* [What to do]
A – List every term that the passage on the NHL salary cap places inside quotation marks.
B – Reproduce the passage on the NHL salary cap word for word, everything from "Salary for players" down to "the original cap.".

The lockout was resolved when the NHLPA agreed to a hard salary cap based on league revenues, with the NHL implementing revenue sharing to allow for a higher cap figure. The NHL salary cap is formally titled the "Upper Limit of the Payroll Range" in the new CBA. For the 2005–06 NHL season, the salary cap was set at US$39 million per team, with a maximum of $7.8 million (20% of the team's cap) for a player.
Revenues for the six Canadian teams have all increased significantly since the lockout, and due to the fact the US dollar fell to relative parity with its Canadian counterpart, league-wide revenues measured in U.S. dollars have been inflated accordingly.
As a result of these factors, the cap has been raised each year to its current figure of $56.8 million for the 2009–10 season, with a cap of $11.36 million for a player. The CBA also contains a "Lower Limit of the Payroll Range", which is the minimum that each team must pay in player salaries. The lower limit was originally set at 55% of the cap, but is now defined to be $16 million below the cap, therefore the 2009–10 minimum is $40.8 million. The difference between the salary cap and a team's actual payroll is referred to as the team's "payroll room" or "cap room".
Each year of an NHL player contract, the salary earned contributes to the team's "cap hit". The basic cap hit of a contract for each year it is effective is the total money a player will earn in regular salary over the life of the contract divided by the number of years it is effective. This, in theory, prevents a team from paying a player different amounts each year in order to load his cap hit in years in which the team has more cap room. Teams still use this practice, however, for other reasons. Performance bonuses also count towards the cap, but there is a percentage a team is allowed to go over the cap in order to pay bonuses. A team must still factor in possible bonus payments, however, which could go over that percentage.
Salary for players sent to the minors, under most circumstances, do not count towards the cap while they are there. If a player has a legitimate long-term injury, his cap hit is still counted; however, the team is permitted to replace him with one or more players whose combined salary is equal to (or less than) that of the injured player, even if the additional players would put the team over the salary cap. If the team's cap room is larger than the injured player's cap hit, they may take on as much as their cap room; however, the injured player may not return to play until the team is again compliant with the original cap.
The NHL has become the first of the major North American leagues to implement a hard cap while retaining guaranteed player contracts. Guaranteed player contracts in the NHL differ from other sports, notably the NFL, where teams may opt out of a contract by waiving or cutting a player. NHL teams may buy-out player's contracts, but must still pay a portion of the money still owed which is spread out over twice the remaining duration of the contract. This does not apply for players over 35 at the time of signing, in this case a team cannot buy out the player's contract to reduce salary. Any other player can be bought out for ⅓ of the remaining salary if the player is younger than 28 at the time of termination, or ⅔ of the remaining salary if the player is 28 or older.

* [Supplied material]
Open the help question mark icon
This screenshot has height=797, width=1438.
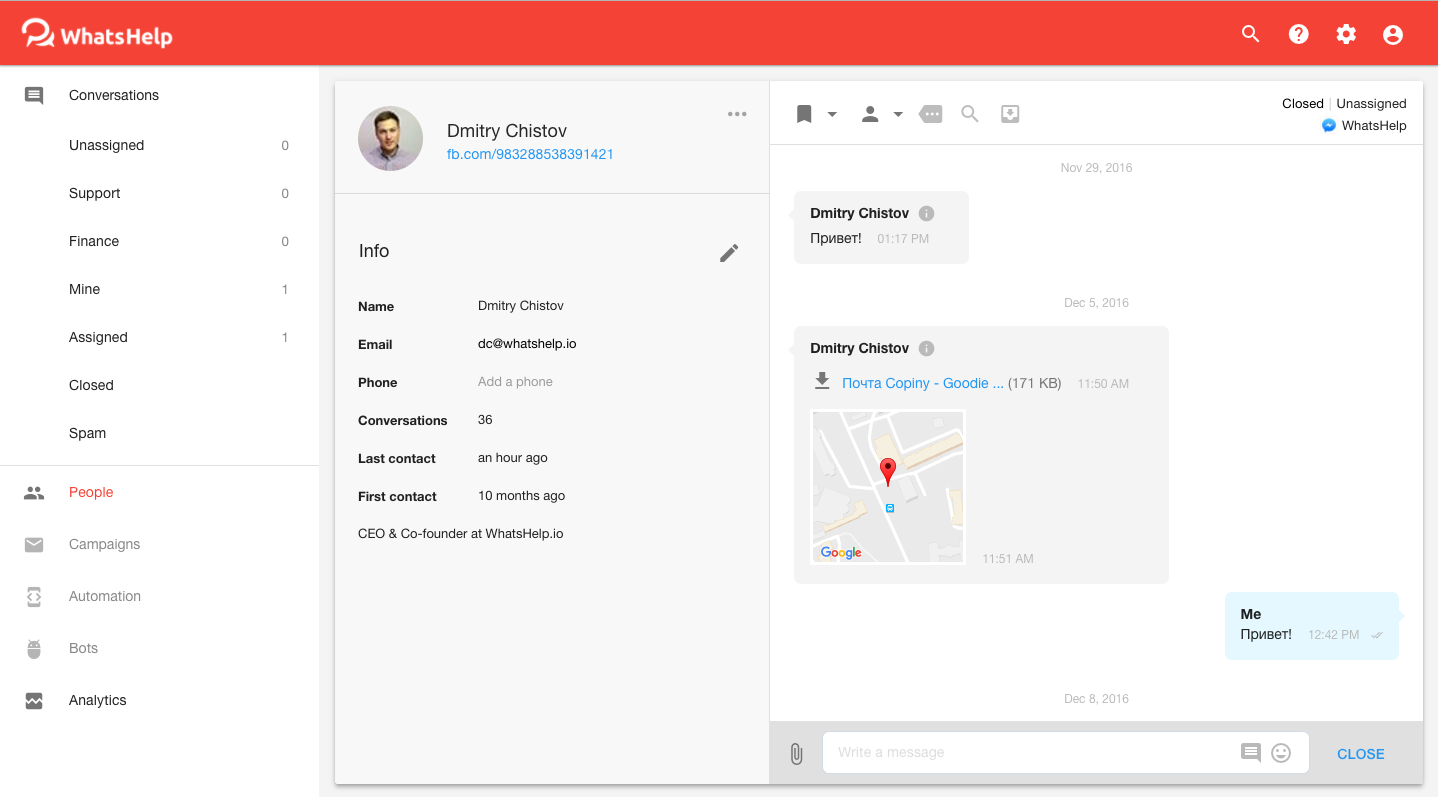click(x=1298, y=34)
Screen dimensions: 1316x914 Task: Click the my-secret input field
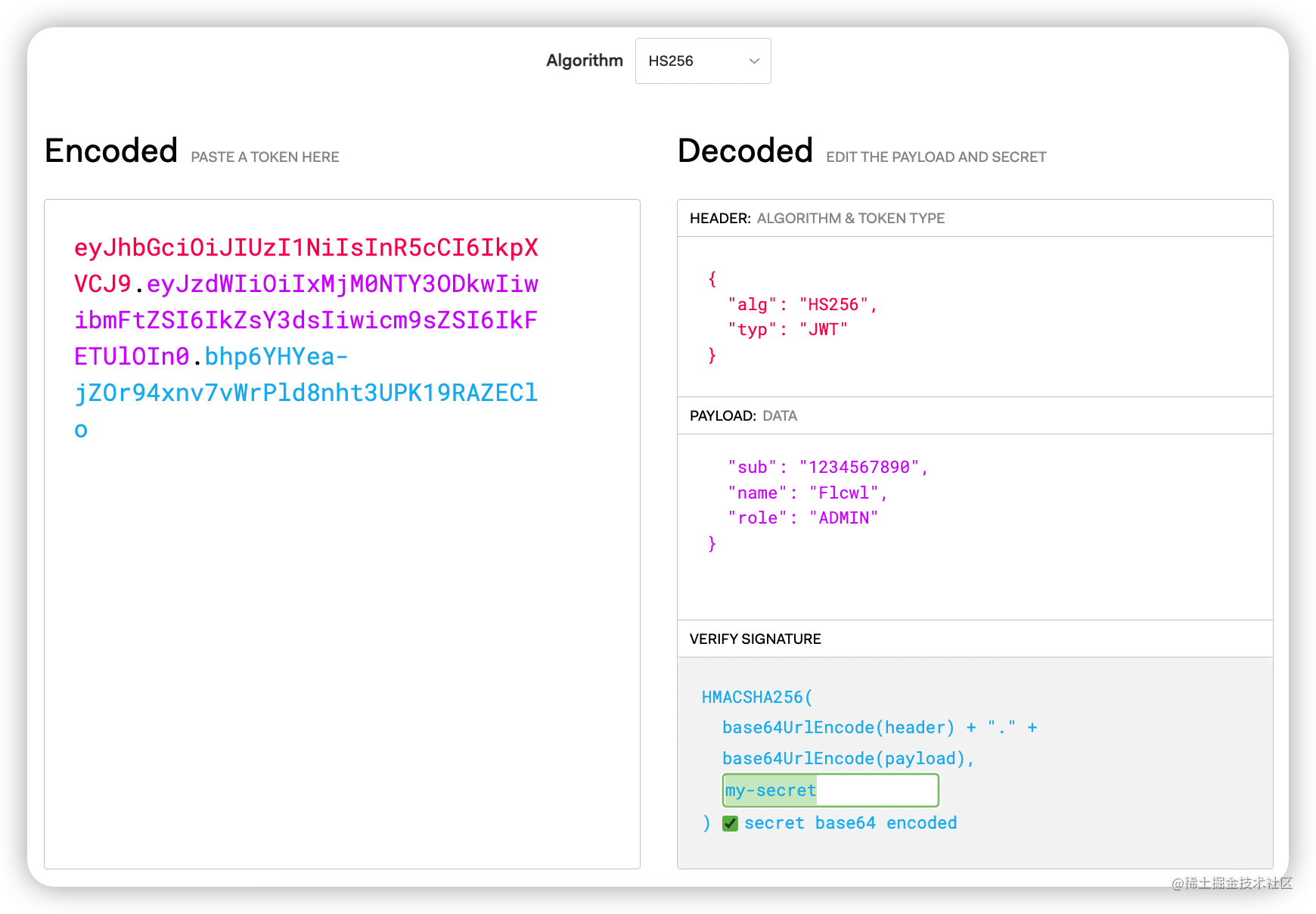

* [Answers to the problems]
A –
- Upper Limit of the Payroll Range
- Lower Limit of the Payroll Range
- payroll room
- cap room
- cap hit

B –
Salary for players sent to the minors, under most circumstances, do not count towards the cap while they are there. If a player has a legitimate long-term injury, his cap hit is still counted; however, the team is permitted to replace him with one or more players whose combined salary is equal to (or less than) that of the injured player, even if the additional players would put the team over the salary cap. If the team's cap room is larger than the injured player's cap hit, they may take on as much as their cap room; however, the injured player may not return to play until the team is again compliant with the original cap.